No, I don’t think you’re crazy, but three days is still only three days. Even if he’s really over the moon for you he might have other shit going on. Or lost his phone. Or had an ex come back into his life. Or he died. Or maybe he’s mad you didn’t throw yourself on his dick after such a sappy, cliche date. In general: Guys rarely apply the “wait three days to call” rule you see on TV and in movies, and this is the reason. You try it maybe once before you realize that it’s juuuuust long enough for girls to go from intrigued to annoyed. Plus, it’s bad form to pull it after a first date. Always save that shit for later on when she’s had a chance to invest in you emotionally.
Dear Head Pro,
So I have been hooking up with this guy for five months. Five long months consisting of mostly drunk sex. With all those drunk hookups, however, there have also been some drunk conversations about having sex with just each other. The key word there being that they were drunk conversations, so I am assuming they might not have much truth. I guess my question is that after 5 months of consistently hooking up with one person, but nothing serious coming out of it yet, can it turn into being more than sex?
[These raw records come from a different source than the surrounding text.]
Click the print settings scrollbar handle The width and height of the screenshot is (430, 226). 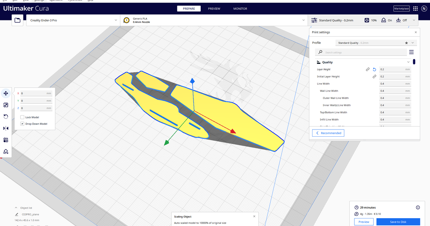414,62
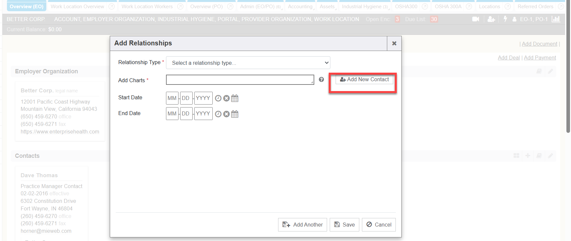Click the bar chart icon in header
The height and width of the screenshot is (241, 571).
coord(556,19)
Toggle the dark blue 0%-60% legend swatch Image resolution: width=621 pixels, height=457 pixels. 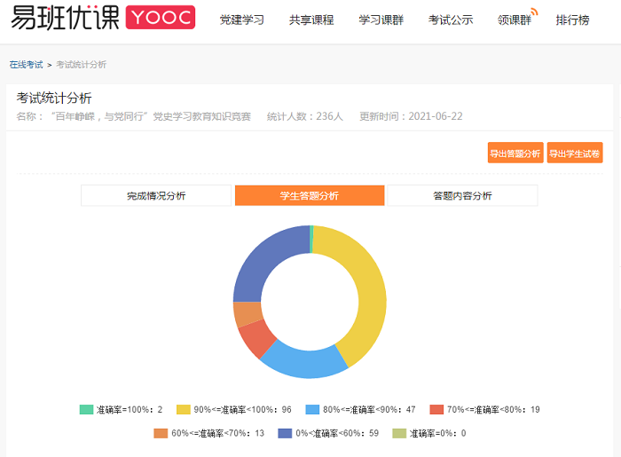point(284,433)
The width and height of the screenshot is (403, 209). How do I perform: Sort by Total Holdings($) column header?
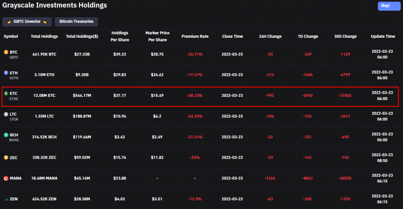[82, 36]
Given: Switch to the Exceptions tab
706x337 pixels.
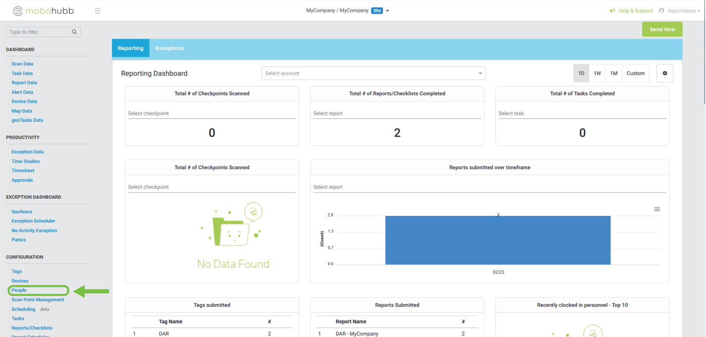Looking at the screenshot, I should (169, 48).
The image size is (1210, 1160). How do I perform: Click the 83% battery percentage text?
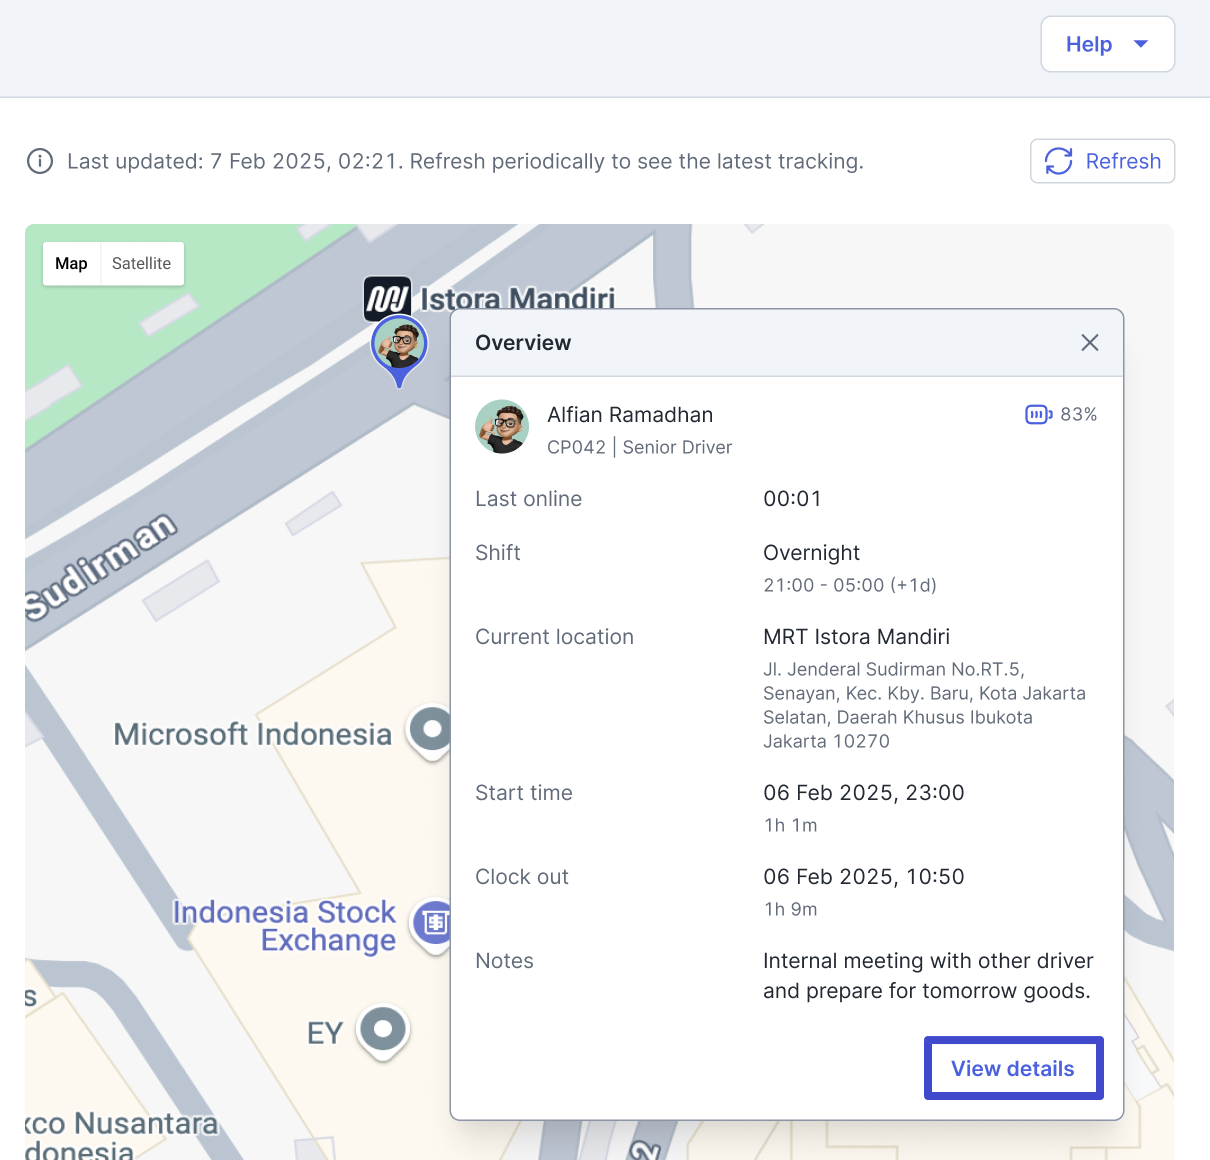tap(1078, 414)
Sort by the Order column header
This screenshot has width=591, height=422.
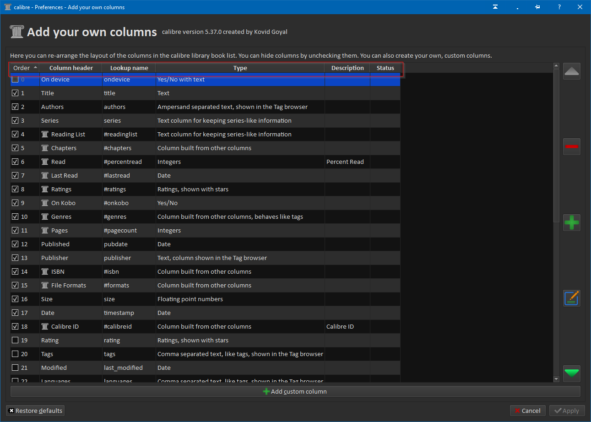tap(22, 68)
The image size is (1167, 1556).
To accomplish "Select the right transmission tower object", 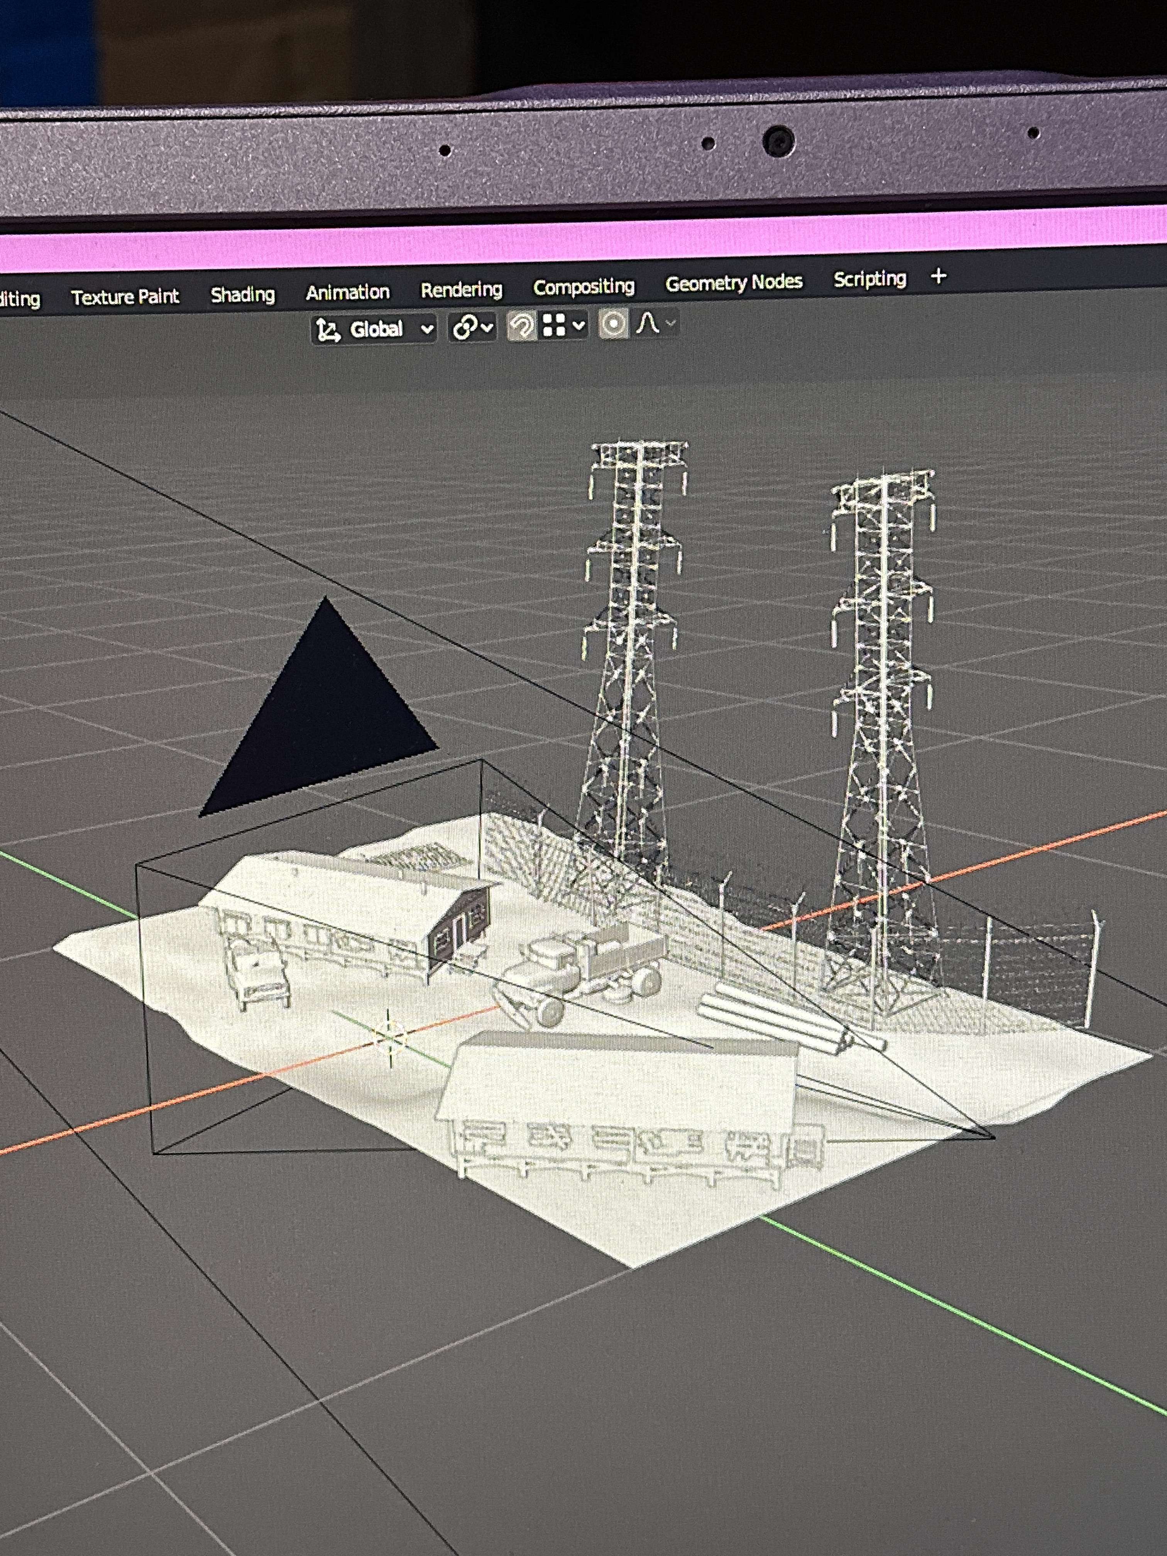I will coord(883,739).
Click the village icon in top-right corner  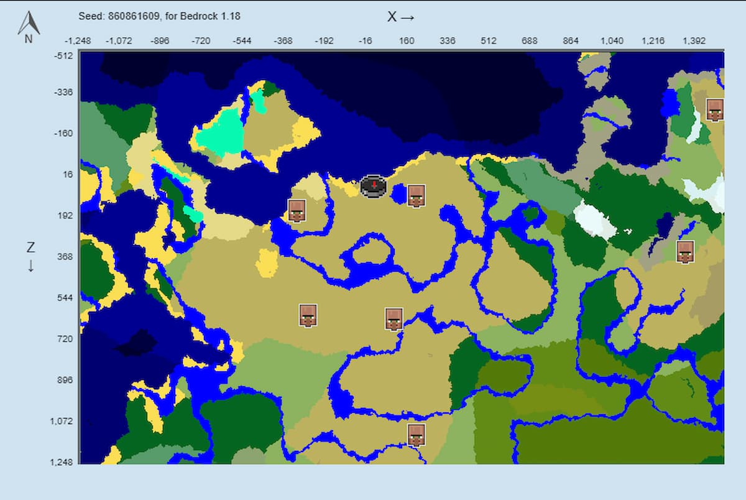coord(715,109)
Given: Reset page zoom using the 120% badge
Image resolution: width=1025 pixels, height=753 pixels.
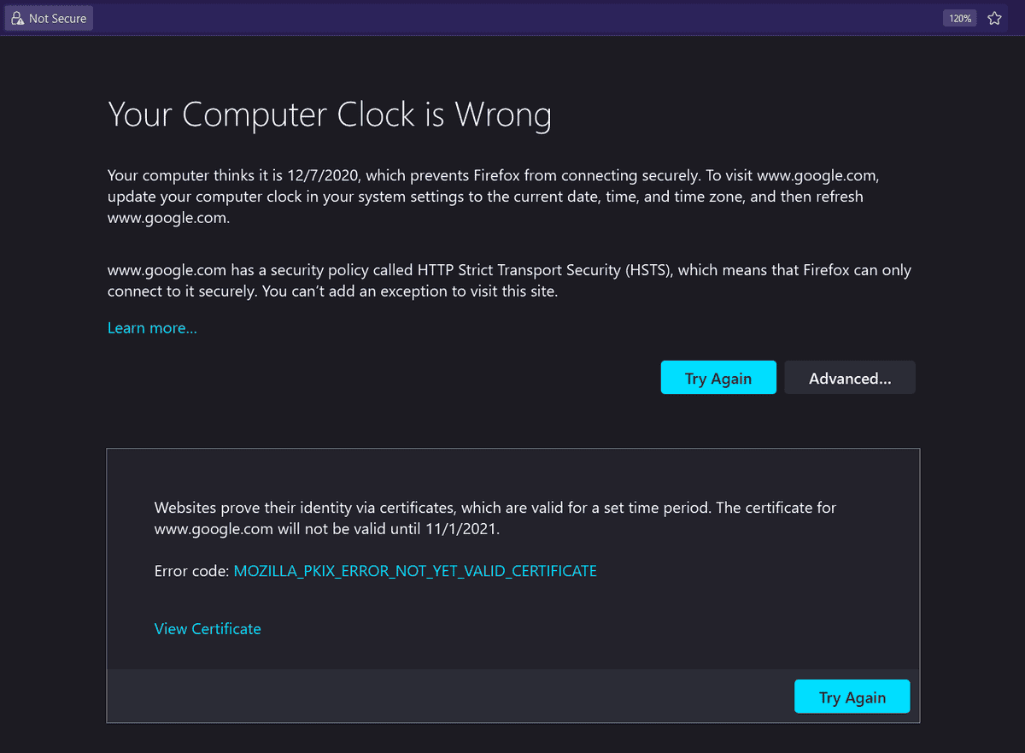Looking at the screenshot, I should [959, 17].
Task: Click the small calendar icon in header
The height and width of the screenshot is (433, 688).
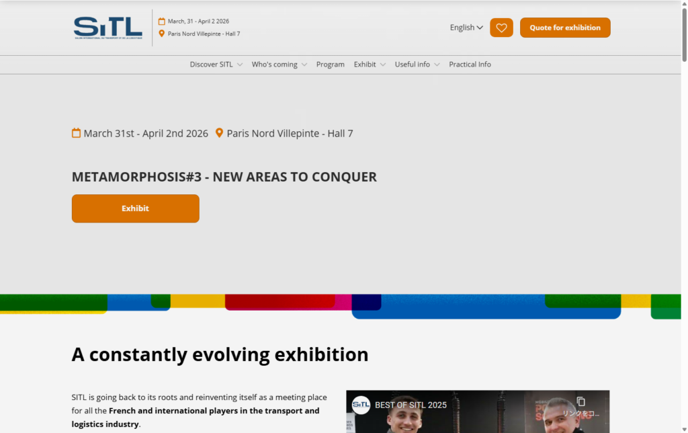Action: click(161, 21)
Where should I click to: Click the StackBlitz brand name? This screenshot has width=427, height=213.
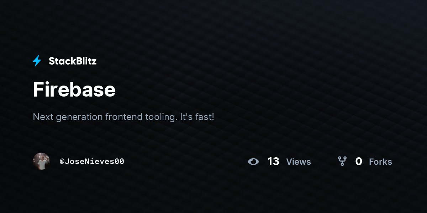pyautogui.click(x=73, y=61)
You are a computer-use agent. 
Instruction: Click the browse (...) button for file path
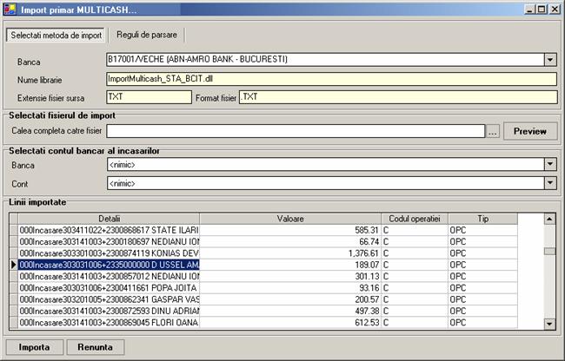(x=493, y=131)
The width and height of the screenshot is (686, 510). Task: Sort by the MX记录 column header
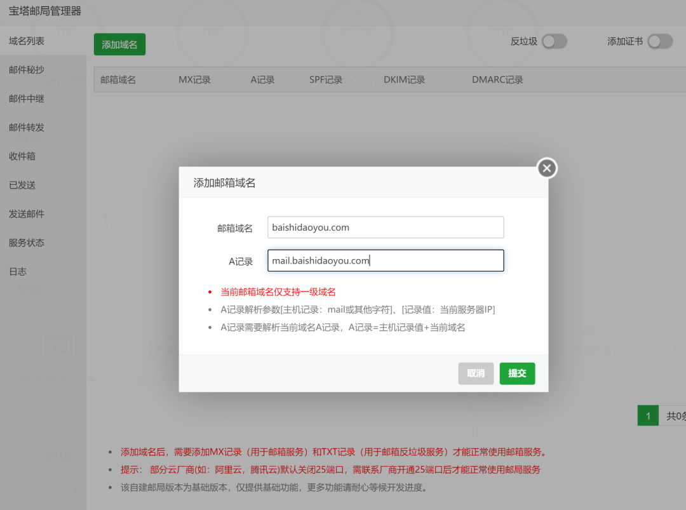(x=194, y=79)
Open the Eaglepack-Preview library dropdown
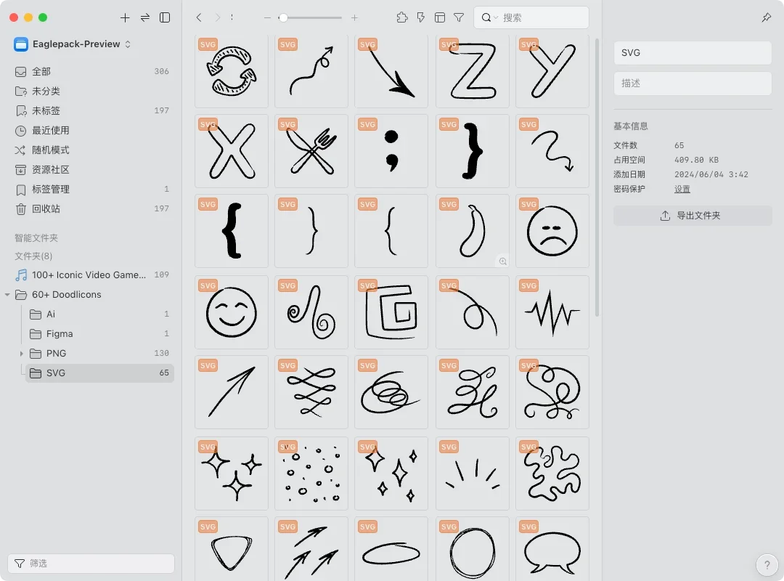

And from a guy's perspective, what is a good way to bring up getting out of this just sex relationship?
Bootycall No More Betch
Wow. Just be like “hey, this is obviously a lot of fun, but I’m getting to the point where I’m looking to be in a real relationship and I don’t know if you’re up for that.” Then he’ll either say “totally, me too” or “nope, I’m not” and then you can act accordingly and get on with your lives.